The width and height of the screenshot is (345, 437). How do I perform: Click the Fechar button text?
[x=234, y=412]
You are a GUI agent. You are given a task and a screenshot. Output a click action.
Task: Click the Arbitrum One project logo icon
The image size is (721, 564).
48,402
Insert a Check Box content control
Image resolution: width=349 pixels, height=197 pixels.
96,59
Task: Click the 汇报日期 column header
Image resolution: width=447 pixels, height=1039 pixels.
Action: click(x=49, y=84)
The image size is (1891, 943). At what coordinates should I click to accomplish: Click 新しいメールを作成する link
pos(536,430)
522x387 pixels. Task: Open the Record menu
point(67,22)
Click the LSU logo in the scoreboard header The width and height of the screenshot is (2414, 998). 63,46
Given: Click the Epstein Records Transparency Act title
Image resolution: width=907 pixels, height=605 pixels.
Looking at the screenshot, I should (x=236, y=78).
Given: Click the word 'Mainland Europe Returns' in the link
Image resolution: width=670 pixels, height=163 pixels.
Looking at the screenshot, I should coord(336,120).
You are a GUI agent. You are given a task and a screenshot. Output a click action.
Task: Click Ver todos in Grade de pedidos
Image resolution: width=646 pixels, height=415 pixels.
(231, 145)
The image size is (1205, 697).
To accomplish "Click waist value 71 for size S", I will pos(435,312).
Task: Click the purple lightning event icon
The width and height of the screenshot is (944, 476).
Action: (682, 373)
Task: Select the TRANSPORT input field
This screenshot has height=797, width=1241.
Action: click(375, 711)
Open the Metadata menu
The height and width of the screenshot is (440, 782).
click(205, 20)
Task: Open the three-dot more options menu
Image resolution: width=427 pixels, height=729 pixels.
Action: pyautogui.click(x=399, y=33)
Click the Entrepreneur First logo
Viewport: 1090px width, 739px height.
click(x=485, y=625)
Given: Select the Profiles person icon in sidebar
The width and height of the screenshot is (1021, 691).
━━━
- [Your task] The records are to be repeated in full, exactly as they stand.

- [Finished exercise]
The width and height of the screenshot is (345, 437). How do I perform: Click the Fechar button text?
[x=234, y=412]
You are a GUI agent. You are given a task and a screenshot. Output a click action.
Task: Click the Arbitrum One project logo icon
The image size is (721, 564).
48,402
Insert a Check Box content control
Image resolution: width=349 pixels, height=197 pixels.
96,59
Task: Click the 汇报日期 column header
Image resolution: width=447 pixels, height=1039 pixels.
Action: click(x=49, y=84)
The image size is (1891, 943). At what coordinates should I click to accomplish: Click 新しいメールを作成する link
pos(536,430)
522x387 pixels. Task: Open the Record menu
point(67,22)
Click the LSU logo in the scoreboard header The width and height of the screenshot is (2414, 998). 63,46
Given: Click the Epstein Records Transparency Act title
Image resolution: width=907 pixels, height=605 pixels.
Looking at the screenshot, I should (x=236, y=78).
Given: Click the word 'Mainland Europe Returns' in the link
Image resolution: width=670 pixels, height=163 pixels.
Looking at the screenshot, I should coord(336,120).
You are a GUI agent. You are given a task and a screenshot. Output a click action.
Task: Click Ver todos in Grade de pedidos
Image resolution: width=646 pixels, height=415 pixels.
(231, 145)
The image size is (1205, 697).
To accomplish "Click waist value 71 for size S", I will pos(435,312).
Task: Click the purple lightning event icon
The width and height of the screenshot is (944, 476).
Action: (682, 373)
Task: Select the TRANSPORT input field
This screenshot has height=797, width=1241.
Action: click(375, 711)
Open the Metadata menu
The height and width of the screenshot is (440, 782).
click(205, 20)
Task: Open the three-dot more options menu
Image resolution: width=427 pixels, height=729 pixels.
Action: pyautogui.click(x=399, y=33)
Click the Entrepreneur First logo
Viewport: 1090px width, 739px height.
click(x=485, y=625)
Given: Select the Profiles person icon in sidebar
The width and height of the screenshot is (1021, 691).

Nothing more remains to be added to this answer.